Тарновский перешел в кресло, несколько секунд как бы знакомился с документами, мягко сказал:

– Мне бы хотелось от вас несколько слов о Гальперине, вы не станете возражать, Вера Михайловна?

Он улыбнулся как можно добрее, его красноватые брови сползлись на переносице, образовали тонкую линию, как бы подчеркнув просьбу быть к нему доверчивее.

Теперь он мог мирно и даже ласково спрашивать о том, о чем Федоров наверняка домогался угрозами, буйством и криком. Зачем? На то она и баба, и инвалид, с такой следует помягче, в мягкости всегда есть путь к пониманию. Любой хочет выйти отсюда живым.

Так как же они с Гальпериным познакомились, что их сближало? Конечно, любовь его не интересует. Пусть уж любовь для такой каракатицы остается ее тайной, меньше всего следователя должна волновать лирика, – главное, подвести Ермолаеву к ответу, дать возможность назвать всех, с кем ей приходилось встречаться, получить на каждого характеристику. Нет, не обязательно писать то, о чем она говорит, главное давно зафиксировано агентом и Федоровым, пора готовить материалы для «тройки», больше пятнадцати минут у ОСО на подследственного не бывает. А статья заранее известна: 58-10, антисоветская агитация. Другое дело – ты сам. Знать необходимо все. Докладываешь коротко, четко, затем голосование и... следующий.

Он спрашивал тихо, и каждый раз, как только она отвечала, благодарно кивал, даже говорил «спасибо». Слава богу, она перечисляла знакомых, и у него не было другого пути, как самому формулировать показания и переводить их на язык протокола, иначе задача, которую ставили перед ним окажется невыполненной. Никто тебя здесь за лирику не похвалит.

Он наконец взял ручку, следовало фиксировать рассказанное. Ермолаева продолжала сидеть прямо, корсет не позволял согнуться, волосы сбились в колтун. Он давно уже заметил, как смотрит она на графин, в камере не дают воду.

– Попить?

Она быстро кивнула.

– Ну что ж вы стеснялись, Вера Михайловна? – упрекнул Тарновский. – Мы нормальные люди.
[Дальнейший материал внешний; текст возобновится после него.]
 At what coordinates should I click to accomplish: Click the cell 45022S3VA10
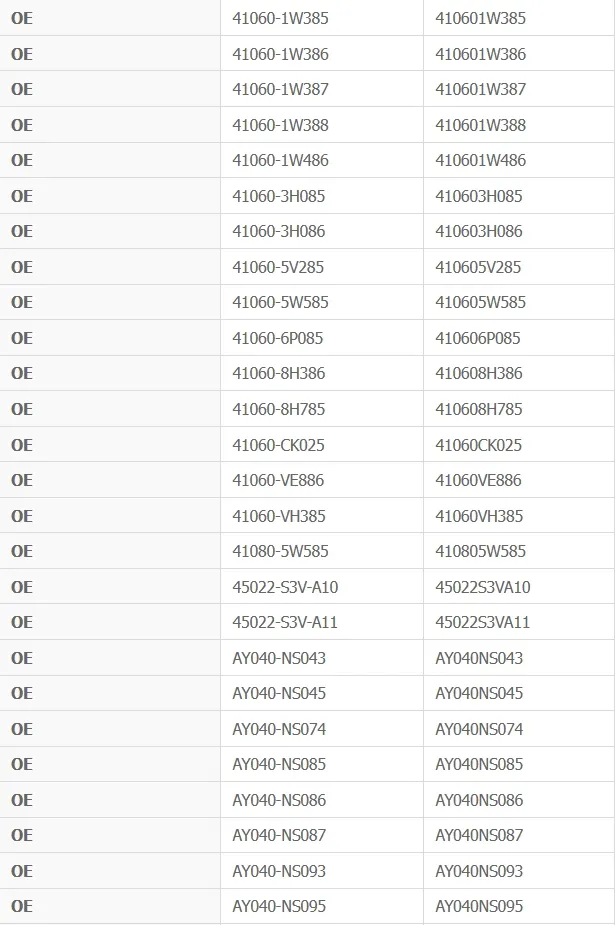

Ее руки дрожали. Она пила, захлебываясь, теряя капли, затем так же просительно протянула кружку. Он налил еще и стал ждать, когда же она напьется. Серая кожа предплечья поблескивала, как клеенка, да и морда ее была зеленовато-грязной.

Конечно, чтобы у арестованной не пропало к нему доверие, стоило пообещать, что она скоро вернется на свою удобную койку – все зависит от нее самой. Да, да, ему, Тарновскому, совсем не хочется испытывать больного и слабого человека – он обязан ее понимать.
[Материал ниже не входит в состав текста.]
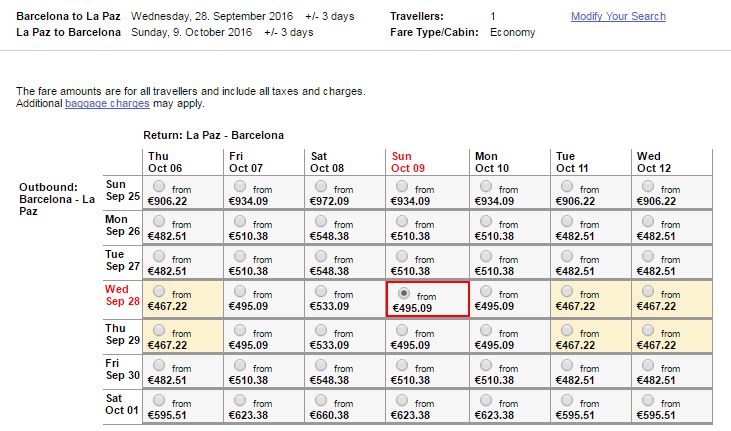The image size is (731, 431).
Task: Choose Sep 26 outbound, Oct 08 return €548.38
Action: point(321,222)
– Вы и представить не можете, сколько дней я не видел своей семьи. Работаем сутками. – Он жаловался, говорил доверчиво, делал паузы, ждал кивка и благодарно ей улыбался. – Давайте запишем то, что вы только что рассказали...
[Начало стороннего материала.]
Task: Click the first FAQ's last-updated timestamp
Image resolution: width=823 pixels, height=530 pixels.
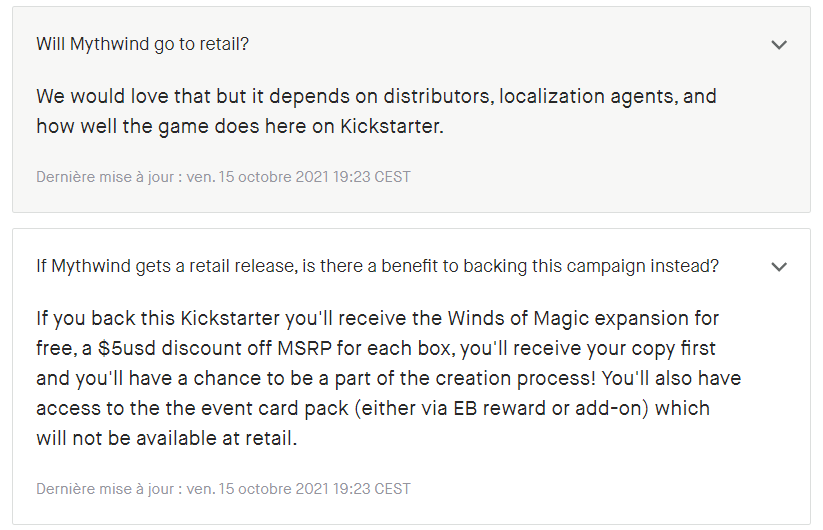Action: (x=224, y=177)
Она поднесла руку к плечу, охранник сильно сжимал сустав, видно, боялся, что упадет, – Федоров предупреждал, что такое с этой коровой не раз уже было.

– Отпусти, – приказал Тарновский. – Так как же вы познакомились с Гальпериным, кто вас свел? Что же особенного в нем вам показалось, если вы так... подружились?

Она вздохнула.

– Художник Юдин написал мне, что он знает интереснейшего человека...

Тарновский недоуменно спросил:

– Честное слово, не понимаю, ну чем мог быть интересен Гальперин?

– Это образованный человек, он хорошо знает живопись, в частности, западную, такое всегда важно.

– Хотел бы я поглядеть на образованного человека, которого совсем не занимает политика.

Она вздохнула.

– Но мы художники, что, кроме искусства, могло нас интересовать?

– Ас кем, кроме вас и Юдина, был еще дружен Гальперин?

Его коричневатые глазки буквально ее сверлили.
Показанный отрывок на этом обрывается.